§ Instructions for the task
Scan the lines below for the string "right". Reply with how many match, and no other words.
[Opening Available data section]
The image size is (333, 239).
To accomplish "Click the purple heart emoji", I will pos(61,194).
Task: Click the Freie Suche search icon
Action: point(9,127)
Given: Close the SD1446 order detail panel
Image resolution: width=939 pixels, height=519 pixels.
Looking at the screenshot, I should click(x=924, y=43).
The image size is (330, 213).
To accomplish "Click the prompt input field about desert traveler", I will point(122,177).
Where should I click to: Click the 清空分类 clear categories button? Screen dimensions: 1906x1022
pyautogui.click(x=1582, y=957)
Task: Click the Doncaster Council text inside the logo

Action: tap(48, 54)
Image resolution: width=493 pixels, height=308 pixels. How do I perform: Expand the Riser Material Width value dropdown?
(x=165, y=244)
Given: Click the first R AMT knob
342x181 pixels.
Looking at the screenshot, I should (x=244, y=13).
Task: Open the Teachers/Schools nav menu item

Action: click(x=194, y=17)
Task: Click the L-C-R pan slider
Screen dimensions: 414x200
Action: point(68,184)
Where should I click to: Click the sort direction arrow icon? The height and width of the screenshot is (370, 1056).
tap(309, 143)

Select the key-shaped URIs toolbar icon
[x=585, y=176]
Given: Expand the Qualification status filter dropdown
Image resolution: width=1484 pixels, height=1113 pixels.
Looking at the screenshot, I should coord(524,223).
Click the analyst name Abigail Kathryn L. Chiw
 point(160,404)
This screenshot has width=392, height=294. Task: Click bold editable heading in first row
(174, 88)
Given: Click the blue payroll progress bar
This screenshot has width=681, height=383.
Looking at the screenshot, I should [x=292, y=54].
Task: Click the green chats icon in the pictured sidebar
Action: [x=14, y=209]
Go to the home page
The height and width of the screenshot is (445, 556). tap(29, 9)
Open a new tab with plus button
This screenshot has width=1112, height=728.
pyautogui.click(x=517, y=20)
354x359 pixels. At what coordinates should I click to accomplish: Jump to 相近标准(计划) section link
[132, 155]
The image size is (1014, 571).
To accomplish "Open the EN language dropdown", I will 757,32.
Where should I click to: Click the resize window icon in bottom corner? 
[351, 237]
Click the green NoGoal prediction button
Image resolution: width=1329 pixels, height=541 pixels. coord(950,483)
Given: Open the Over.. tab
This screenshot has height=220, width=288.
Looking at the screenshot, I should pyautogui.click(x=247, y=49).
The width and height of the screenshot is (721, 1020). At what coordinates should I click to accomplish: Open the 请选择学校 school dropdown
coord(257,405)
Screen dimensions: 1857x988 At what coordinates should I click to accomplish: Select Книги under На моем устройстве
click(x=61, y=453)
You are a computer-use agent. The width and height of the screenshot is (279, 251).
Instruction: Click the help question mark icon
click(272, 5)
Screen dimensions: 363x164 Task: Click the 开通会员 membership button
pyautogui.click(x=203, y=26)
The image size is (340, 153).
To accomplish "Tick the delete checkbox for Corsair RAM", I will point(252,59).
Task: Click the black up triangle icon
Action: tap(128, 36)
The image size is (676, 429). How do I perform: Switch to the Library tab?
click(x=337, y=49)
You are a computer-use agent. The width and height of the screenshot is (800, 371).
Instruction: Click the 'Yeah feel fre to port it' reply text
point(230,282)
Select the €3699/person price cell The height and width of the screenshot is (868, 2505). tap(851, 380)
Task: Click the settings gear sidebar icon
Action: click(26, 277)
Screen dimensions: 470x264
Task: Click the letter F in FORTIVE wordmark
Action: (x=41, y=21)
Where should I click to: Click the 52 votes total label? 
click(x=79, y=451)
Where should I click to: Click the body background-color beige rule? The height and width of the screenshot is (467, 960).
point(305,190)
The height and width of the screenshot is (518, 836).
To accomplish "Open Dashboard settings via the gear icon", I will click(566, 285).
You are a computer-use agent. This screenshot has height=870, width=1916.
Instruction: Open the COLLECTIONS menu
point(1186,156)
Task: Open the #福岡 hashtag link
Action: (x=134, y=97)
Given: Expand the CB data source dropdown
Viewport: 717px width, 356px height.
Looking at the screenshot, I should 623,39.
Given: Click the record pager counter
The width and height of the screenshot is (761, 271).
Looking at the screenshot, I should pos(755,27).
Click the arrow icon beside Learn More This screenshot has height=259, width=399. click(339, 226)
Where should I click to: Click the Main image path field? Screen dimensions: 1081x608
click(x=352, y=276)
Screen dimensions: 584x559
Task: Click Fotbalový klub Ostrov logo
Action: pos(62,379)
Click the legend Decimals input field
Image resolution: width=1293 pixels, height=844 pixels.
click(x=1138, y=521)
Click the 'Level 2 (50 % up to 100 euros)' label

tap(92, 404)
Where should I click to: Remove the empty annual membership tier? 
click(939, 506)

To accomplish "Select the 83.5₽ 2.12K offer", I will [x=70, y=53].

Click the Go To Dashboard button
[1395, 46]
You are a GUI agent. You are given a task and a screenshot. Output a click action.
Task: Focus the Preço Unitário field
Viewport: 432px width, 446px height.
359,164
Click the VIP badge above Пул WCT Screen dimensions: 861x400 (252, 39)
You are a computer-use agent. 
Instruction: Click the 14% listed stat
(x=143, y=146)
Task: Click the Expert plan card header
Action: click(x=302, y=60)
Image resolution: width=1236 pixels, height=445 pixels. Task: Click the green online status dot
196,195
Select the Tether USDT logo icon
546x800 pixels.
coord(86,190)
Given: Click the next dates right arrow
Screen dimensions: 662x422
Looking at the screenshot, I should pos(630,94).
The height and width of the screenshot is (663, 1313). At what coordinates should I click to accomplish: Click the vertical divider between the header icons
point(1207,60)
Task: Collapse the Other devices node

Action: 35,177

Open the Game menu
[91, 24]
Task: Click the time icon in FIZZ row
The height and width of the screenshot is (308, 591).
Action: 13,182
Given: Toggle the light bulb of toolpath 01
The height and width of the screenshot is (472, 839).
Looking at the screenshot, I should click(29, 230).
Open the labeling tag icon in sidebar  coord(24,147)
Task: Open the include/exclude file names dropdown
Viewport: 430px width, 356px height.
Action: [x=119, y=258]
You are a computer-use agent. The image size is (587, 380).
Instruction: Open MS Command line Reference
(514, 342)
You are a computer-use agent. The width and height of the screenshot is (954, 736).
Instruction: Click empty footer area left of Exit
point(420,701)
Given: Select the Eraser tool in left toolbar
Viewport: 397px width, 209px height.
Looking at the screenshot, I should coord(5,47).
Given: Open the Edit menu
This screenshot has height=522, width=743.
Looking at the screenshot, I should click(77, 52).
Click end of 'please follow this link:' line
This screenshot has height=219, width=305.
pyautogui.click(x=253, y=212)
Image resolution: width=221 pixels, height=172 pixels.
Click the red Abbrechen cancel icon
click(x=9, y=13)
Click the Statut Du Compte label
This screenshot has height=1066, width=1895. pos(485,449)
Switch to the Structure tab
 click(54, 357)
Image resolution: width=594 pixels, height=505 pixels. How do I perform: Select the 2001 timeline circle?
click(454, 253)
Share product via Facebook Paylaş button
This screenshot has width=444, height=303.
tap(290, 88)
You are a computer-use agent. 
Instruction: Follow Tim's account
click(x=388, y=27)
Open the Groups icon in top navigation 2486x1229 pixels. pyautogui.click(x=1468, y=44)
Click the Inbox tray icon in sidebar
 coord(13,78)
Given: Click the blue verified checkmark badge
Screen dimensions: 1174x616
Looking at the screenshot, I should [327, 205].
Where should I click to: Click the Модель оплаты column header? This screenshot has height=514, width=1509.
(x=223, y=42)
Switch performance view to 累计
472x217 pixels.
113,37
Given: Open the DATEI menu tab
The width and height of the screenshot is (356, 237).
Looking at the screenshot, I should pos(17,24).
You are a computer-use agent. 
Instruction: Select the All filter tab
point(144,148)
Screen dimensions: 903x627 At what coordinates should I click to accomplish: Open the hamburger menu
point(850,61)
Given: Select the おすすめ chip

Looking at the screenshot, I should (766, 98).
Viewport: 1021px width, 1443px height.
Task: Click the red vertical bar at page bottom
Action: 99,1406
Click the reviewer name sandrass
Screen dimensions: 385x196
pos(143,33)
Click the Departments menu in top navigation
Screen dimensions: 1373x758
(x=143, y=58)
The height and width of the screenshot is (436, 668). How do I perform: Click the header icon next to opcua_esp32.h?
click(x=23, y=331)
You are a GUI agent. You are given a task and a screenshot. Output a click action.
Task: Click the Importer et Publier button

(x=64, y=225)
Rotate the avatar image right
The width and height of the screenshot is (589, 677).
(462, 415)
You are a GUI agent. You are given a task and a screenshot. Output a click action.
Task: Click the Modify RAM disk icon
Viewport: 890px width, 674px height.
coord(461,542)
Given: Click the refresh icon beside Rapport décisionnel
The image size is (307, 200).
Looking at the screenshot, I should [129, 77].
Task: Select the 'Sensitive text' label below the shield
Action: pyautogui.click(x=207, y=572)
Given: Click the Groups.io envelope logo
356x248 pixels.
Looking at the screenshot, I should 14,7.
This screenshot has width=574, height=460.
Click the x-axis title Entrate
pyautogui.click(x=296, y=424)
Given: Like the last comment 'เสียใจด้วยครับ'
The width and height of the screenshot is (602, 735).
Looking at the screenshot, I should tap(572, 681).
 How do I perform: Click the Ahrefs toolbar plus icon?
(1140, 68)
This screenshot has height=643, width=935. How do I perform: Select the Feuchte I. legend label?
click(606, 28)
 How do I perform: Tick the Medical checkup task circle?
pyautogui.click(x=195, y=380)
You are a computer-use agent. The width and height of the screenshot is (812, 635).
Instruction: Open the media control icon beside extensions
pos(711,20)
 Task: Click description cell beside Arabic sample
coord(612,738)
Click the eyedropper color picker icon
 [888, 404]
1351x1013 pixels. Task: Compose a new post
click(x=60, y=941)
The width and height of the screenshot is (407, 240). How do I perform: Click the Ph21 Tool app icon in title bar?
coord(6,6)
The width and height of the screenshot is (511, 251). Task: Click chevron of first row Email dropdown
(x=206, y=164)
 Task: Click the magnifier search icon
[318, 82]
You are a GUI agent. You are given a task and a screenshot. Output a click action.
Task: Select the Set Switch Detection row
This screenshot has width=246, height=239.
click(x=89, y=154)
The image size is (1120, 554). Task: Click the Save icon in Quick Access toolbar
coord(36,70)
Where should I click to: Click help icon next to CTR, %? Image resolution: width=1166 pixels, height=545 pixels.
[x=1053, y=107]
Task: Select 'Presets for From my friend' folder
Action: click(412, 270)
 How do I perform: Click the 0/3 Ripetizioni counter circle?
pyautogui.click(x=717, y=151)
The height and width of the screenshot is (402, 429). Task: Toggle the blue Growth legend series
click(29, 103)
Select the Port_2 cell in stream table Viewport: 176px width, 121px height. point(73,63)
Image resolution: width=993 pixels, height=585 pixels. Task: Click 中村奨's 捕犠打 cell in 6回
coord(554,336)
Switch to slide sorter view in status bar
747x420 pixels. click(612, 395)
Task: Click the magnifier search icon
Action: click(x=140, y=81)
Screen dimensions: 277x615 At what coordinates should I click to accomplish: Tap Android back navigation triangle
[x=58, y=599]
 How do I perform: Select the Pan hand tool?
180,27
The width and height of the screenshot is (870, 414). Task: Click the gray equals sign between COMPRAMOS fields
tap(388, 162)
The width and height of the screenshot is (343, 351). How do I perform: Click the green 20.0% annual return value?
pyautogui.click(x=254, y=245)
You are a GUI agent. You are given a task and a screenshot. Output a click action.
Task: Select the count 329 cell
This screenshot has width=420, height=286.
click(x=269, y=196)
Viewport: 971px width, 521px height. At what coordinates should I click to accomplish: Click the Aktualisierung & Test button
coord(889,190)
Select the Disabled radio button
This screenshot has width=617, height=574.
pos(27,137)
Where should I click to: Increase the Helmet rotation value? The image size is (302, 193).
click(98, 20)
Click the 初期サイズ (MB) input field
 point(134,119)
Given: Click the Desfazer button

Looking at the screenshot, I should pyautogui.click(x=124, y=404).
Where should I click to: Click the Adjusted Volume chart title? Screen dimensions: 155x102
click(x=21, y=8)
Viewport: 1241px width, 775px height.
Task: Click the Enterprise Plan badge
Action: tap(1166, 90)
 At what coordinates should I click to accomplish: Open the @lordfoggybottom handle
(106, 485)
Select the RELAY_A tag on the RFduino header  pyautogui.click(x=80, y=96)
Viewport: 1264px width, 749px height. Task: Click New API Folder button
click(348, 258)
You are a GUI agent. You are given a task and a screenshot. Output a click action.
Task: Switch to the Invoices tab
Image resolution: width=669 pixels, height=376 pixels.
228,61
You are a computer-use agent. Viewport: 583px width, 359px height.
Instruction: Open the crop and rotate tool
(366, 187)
[Closing Available data section]
§ Task output
2